After the panel, we had breakout sessions with 4-8 girls and their teachers to tell them about our careers and answer questions. I was thrilled to be paired with Jacqueline Scoggins. Jackie has rocked a 22 year career at Lawrence Livermore Labs managing the high performance computers that allow the Nobel-prize winners, the element inventors, and the everyday geniuses who populate that Department of Energy lab to do their best work. One of my favorite moments, which I asked Jackie to reenact during all of our conversations with different groups of young women, was when she whipped-out the Periodic Table of Elements and pointed to the sixteen elements on it discovered by scientists working at Lawrence Livermore Laboratory.
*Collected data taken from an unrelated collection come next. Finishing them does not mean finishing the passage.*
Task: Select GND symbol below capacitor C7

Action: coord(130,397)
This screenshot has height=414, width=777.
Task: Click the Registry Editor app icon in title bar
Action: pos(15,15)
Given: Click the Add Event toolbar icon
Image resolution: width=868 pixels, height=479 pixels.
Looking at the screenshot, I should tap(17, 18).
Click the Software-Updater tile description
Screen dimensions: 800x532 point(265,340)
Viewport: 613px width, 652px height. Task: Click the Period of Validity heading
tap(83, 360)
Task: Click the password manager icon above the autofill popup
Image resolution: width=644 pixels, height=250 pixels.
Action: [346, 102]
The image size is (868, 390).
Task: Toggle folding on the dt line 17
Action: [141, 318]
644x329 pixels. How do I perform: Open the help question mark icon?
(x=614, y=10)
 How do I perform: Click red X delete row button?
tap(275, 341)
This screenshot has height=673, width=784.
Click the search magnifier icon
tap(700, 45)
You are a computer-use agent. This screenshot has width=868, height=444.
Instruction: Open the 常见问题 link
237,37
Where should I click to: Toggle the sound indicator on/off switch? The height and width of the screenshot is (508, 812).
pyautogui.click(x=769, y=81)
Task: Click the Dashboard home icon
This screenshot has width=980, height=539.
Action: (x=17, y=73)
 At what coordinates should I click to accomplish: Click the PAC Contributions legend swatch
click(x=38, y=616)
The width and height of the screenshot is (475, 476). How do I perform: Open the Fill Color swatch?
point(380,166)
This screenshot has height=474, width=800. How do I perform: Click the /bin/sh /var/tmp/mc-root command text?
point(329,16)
For my part, I had prepped a fun Python project (link goes to my GitHub) to help inspire the young ladies to learn to code. I start out:

“Who here has read a really long book?”

{There is some discussion about what counts as a long book; eventually, we concur that someone in the group has read a long book.}

“Alright,” I say, “If I asked you to, could you confirm with 100% accuracy that the word ‘lizard’ appears absolutely nowhere in that book?”

{There is some discussion on the nature of truth/textbooks/lizards. We agree that it is very hard to know for sure and that it would take days to check.}

I turn my laptop around, showing them the program I wrote:

“That kind of question is one that is incredible hard for humans and very easy for computers. Here’s a harder version of it — I put in several English translations of the Bible and several English translations of the Koran, for a total of 11 million words. About how long do you think it would take us to read 11 million words and be 100% certain that a certain word did not appear?”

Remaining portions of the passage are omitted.